- Work to do
Find each line in the listing below that contains the word "icon", and copy every such line in full.

>>>>

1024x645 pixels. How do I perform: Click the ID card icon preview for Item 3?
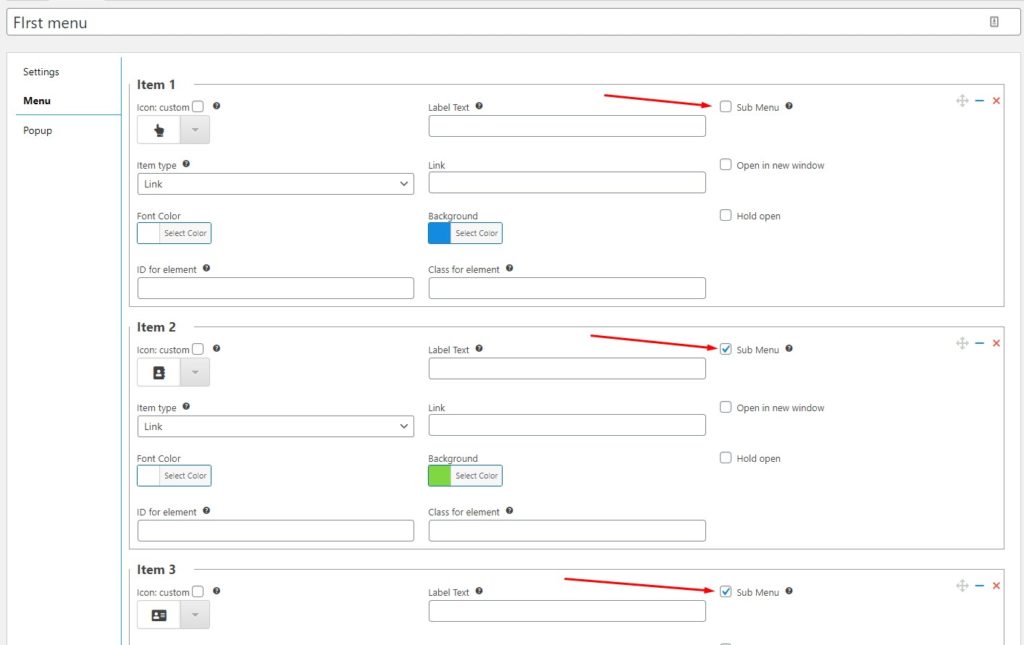pos(158,614)
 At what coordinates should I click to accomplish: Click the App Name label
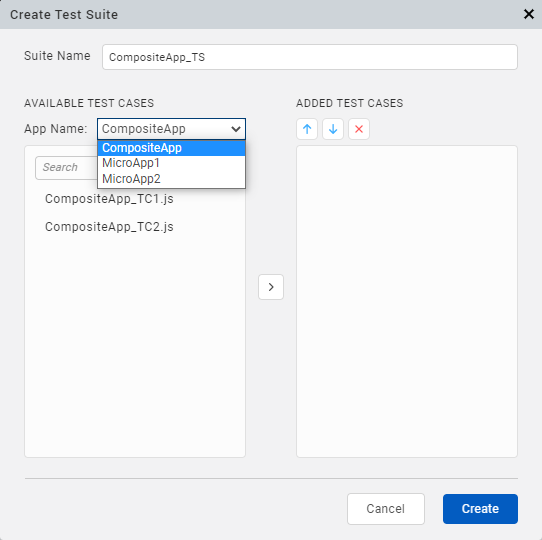(x=56, y=129)
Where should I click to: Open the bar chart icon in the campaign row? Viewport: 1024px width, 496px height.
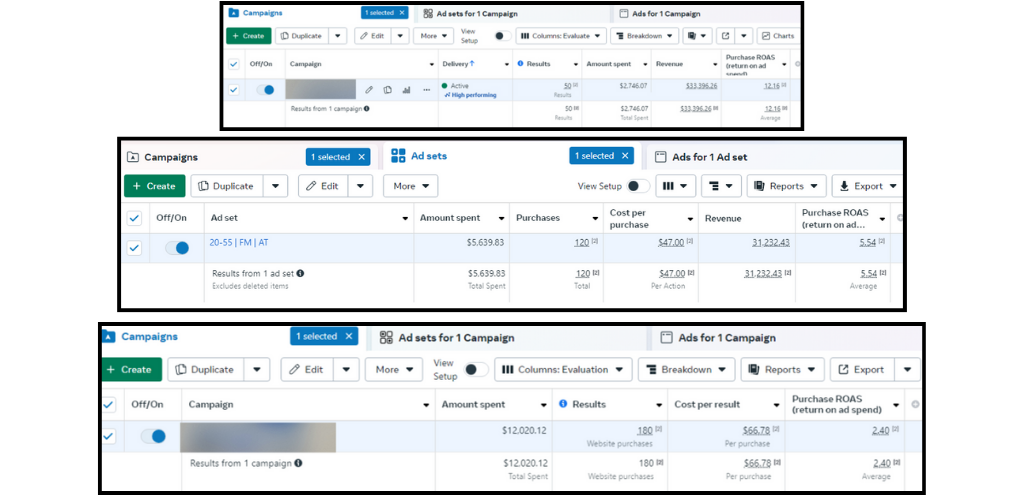coord(406,90)
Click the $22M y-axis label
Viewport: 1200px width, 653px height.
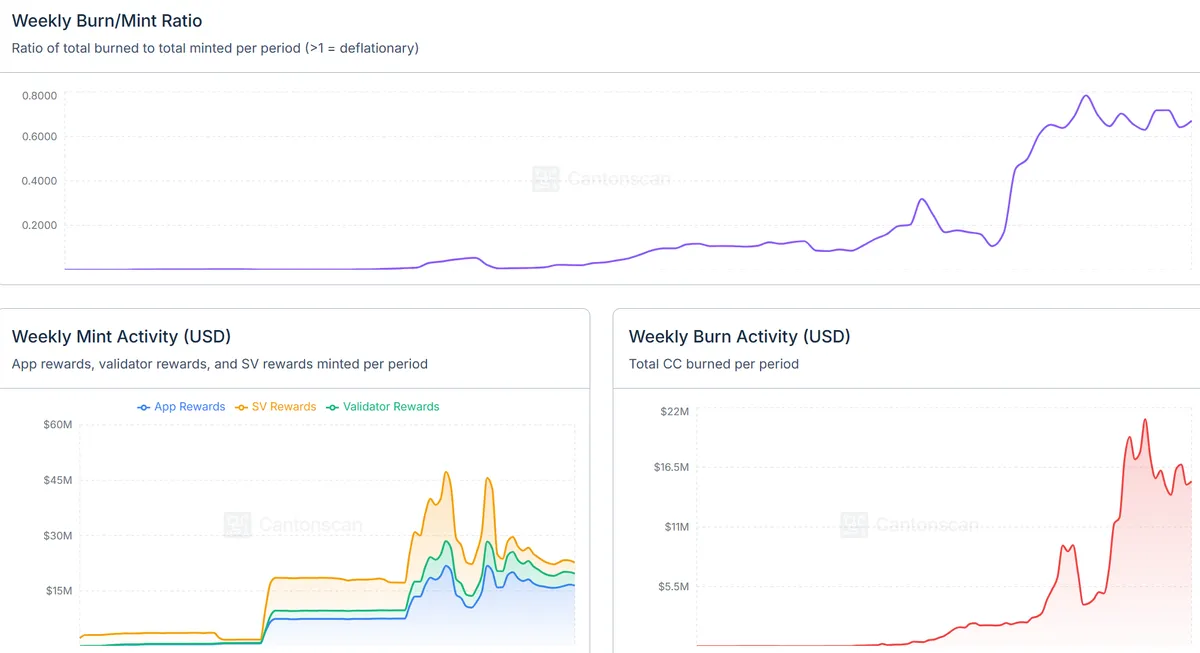674,412
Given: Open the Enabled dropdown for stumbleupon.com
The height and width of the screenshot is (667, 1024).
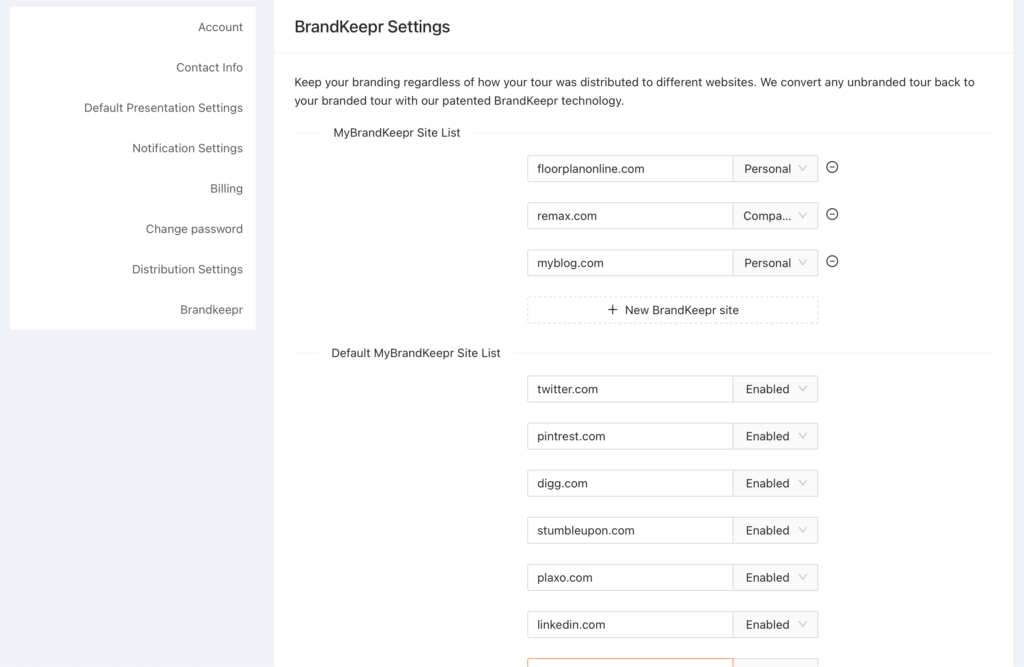Looking at the screenshot, I should coord(775,529).
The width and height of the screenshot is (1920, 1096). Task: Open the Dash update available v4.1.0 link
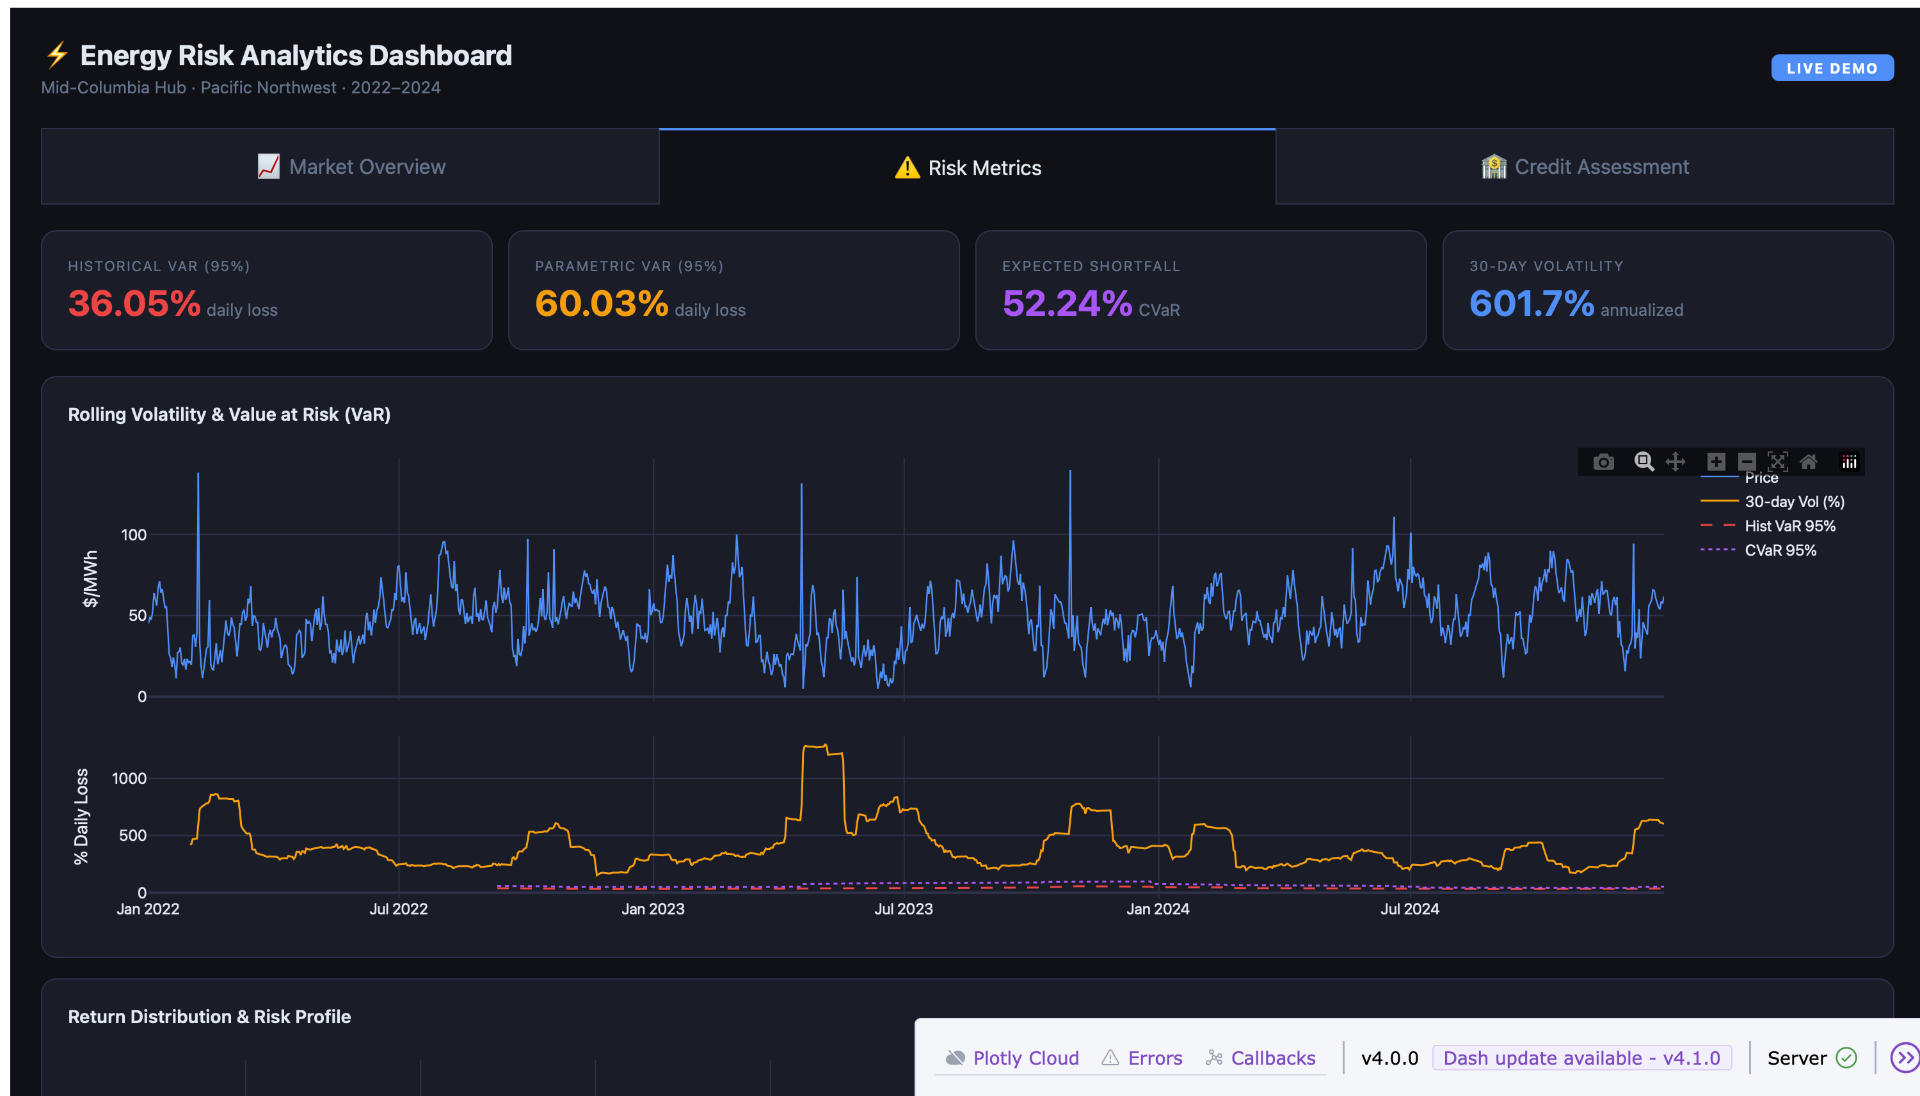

<<<<

- Full answer
1024x645 pixels. How do I perform: Click the ID card icon preview for Item 3?
Where should I click to: Open the bar chart icon in the campaign row? Viewport: 1024px width, 496px height.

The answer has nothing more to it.